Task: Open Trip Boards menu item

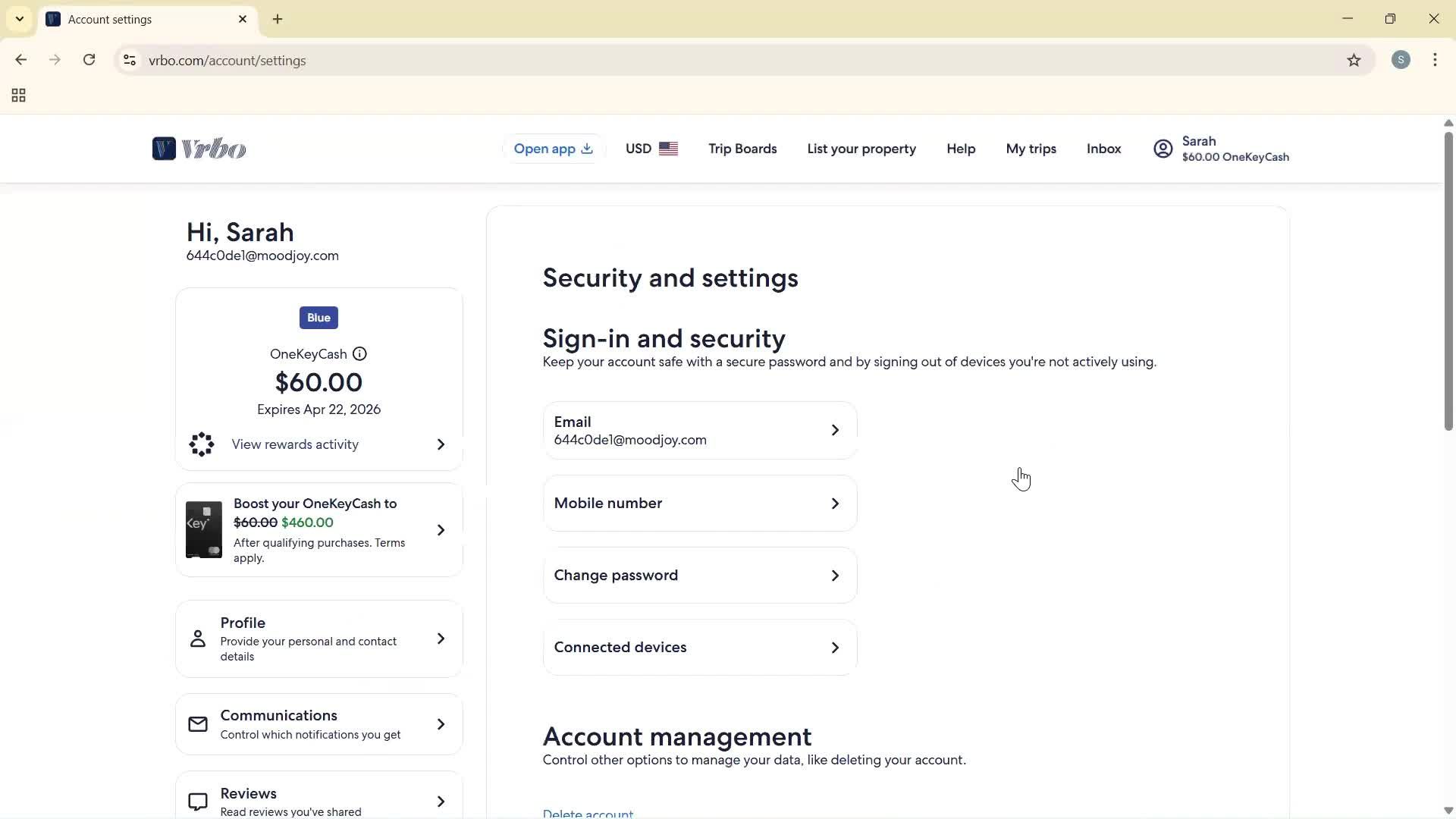Action: point(742,149)
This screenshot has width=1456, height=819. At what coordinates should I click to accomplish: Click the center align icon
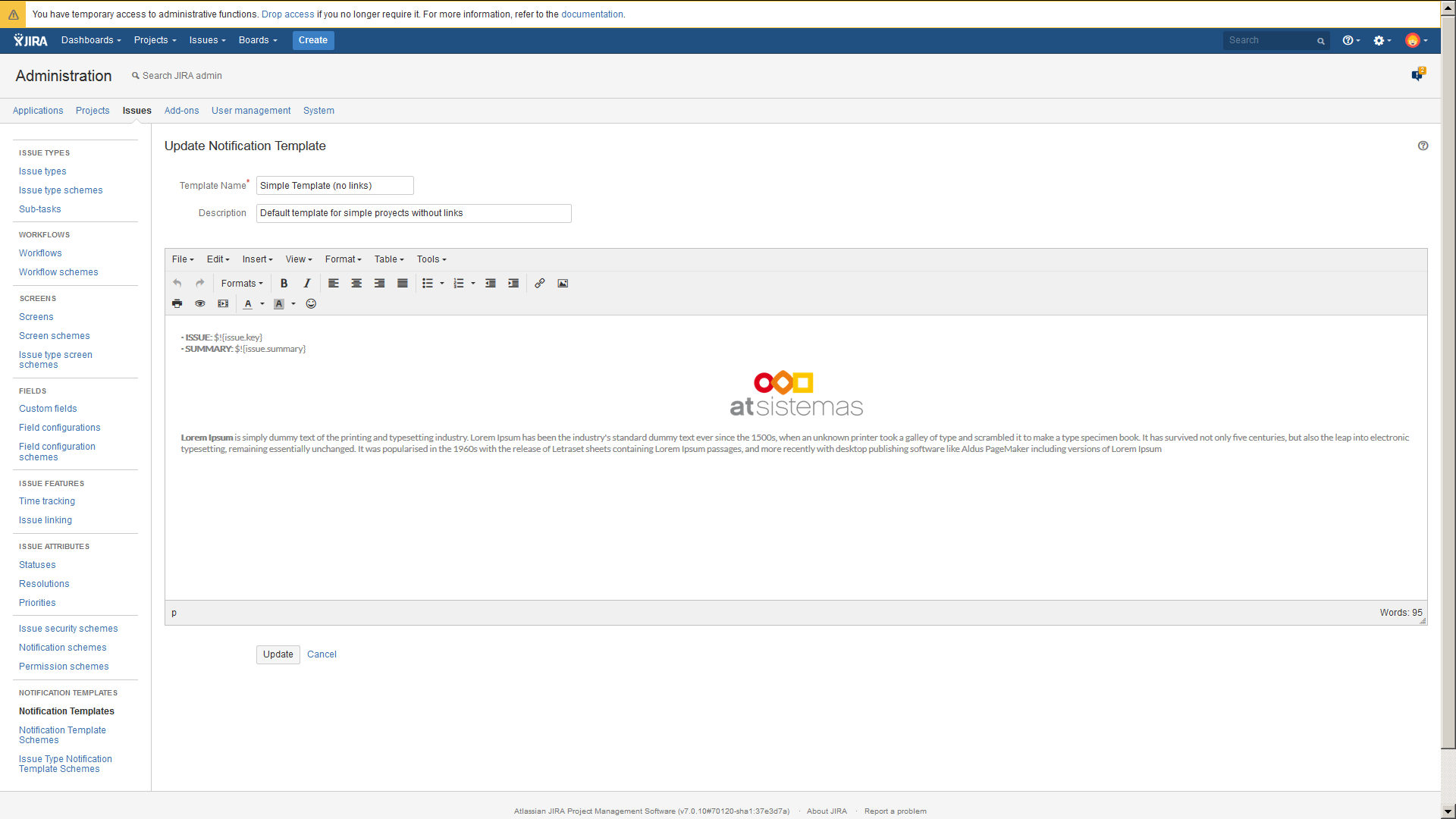356,284
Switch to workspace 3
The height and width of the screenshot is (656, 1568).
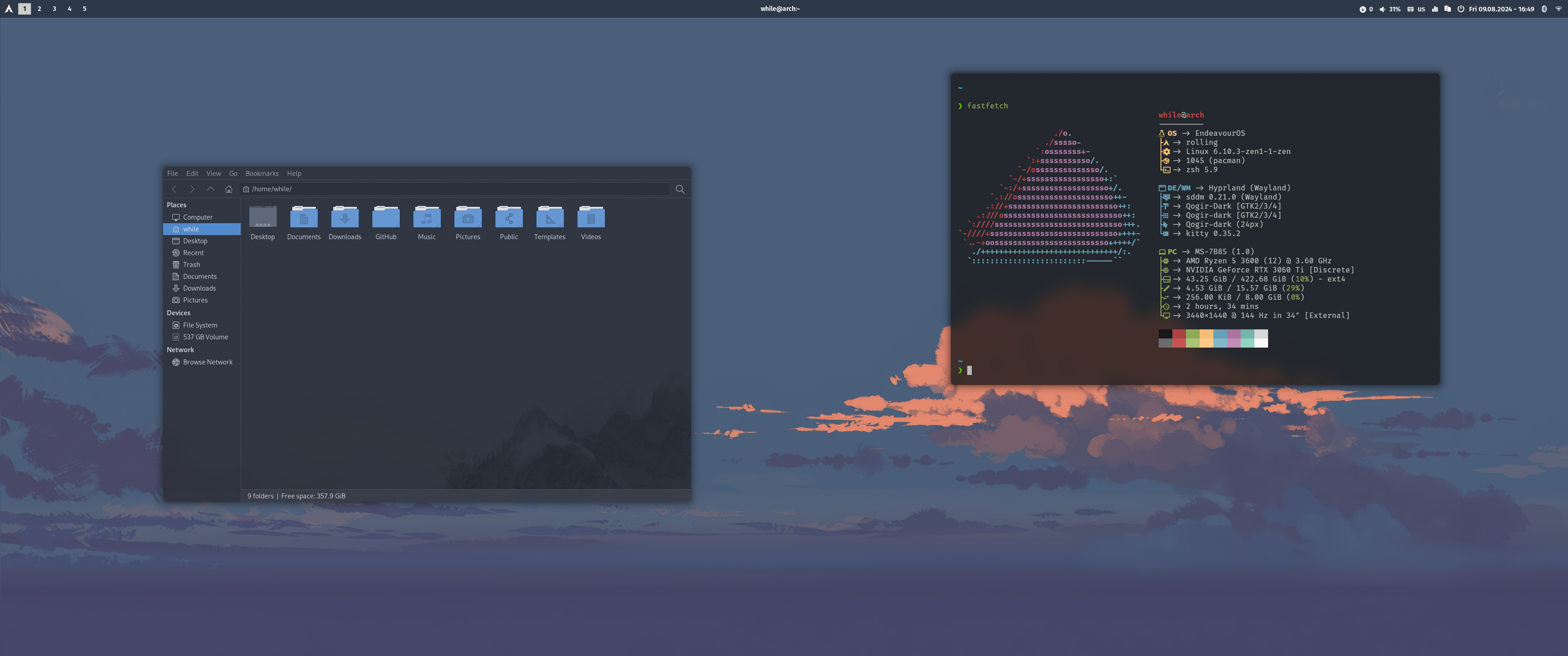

==========

### Assignment
Please copy the records above word for word, leaving out every picture.

### Answer space
Task: Open Trip Boards menu item

Action: point(742,149)
This screenshot has width=1456, height=819. At what coordinates should I click to accomplish: Click the center align icon
356,284
Switch to workspace 3
The height and width of the screenshot is (656, 1568).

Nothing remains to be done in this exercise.